アメリカは、新型コロナウイルス感染の夏の第2波を抑え込むのに失敗した。寒くなって第3波が襲いかかってきている。多くの企業が、来春までの自宅勤務を決定し、本格的な経済回復がいつになるのかは、不透明だ。

『現代アメリカ政治とメディア』(書影をクリックするとアマゾンのサイトにジャンプします)

アメリカが、新型コロナに翻弄される深刻な事態になった一要因は、「マスク」の着用を拒否・否定している国民が多くいるためと言っていいだろう。11月3日に投開票のアメリカ大統領選挙直前なだけに、この「マスク問題」が、選挙戦にも大きな影を落としている。
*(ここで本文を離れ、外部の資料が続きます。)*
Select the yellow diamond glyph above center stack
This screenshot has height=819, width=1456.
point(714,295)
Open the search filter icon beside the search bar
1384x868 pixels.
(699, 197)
国家のトップであるトランプ大統領を始め、白人、保守派、リバタリアン、信心深いキリスト教信者など多くの人が、マスク着用を拒否し、その有効性を否定している。このため、だらだらと感染率が高い状況が続いている。

トランプ大統領は10月2日、メラニア夫人とともにコロナ検査で陽性になったとツイッターで発表。同日、ワシントンDC郊外の陸軍病院に入院し、「症状が出た」と人々を確信させた。ホワイトハウス内で人工呼吸器を使用したことも明らかになった。ところが、同月5日にはスピード退院。同月12日には「検査で陰性が2日続いた」として、フロリダ州で数千人が集まる選挙集会に「マスクなし」で復帰した。

ホワイトハウスの側近と関係者の少なくとも29人に感染が確認され、本人らと濃厚接触があった人々が一斉に自主隔離に入った。トランプ氏とホワイトハウス、つまり政権そのものが「スーパー・スプレッダー(超感染拡大者)」と化した恥ずべき事態だ。

大統領報道官と補佐官3人、そして記者会の記者・フォトグラファーも4人感染が確認された。ネットワークテレビ局CBSのポーラ・リード記者は、怒りのツイートを発した。

「ホワイトハウスのブリーフィングで、マスクを着用しない2人(注:大統領報道官と補佐官)に近接した所に座っていた。彼らは現在新型コロナ検査で陽性になった。だから、私は自宅勤務して定期的に検査を受けている」

ところが、トランプ氏が12日にフロリダ州、13日にペンシルベニア州、14日にアイオワ州で開いた数千人の選挙集会では、マスクをしないトランプ氏の絶叫節演説に、マスクをしていない参加者が、歓声を上げている。つまり飛沫を交換している訳だ。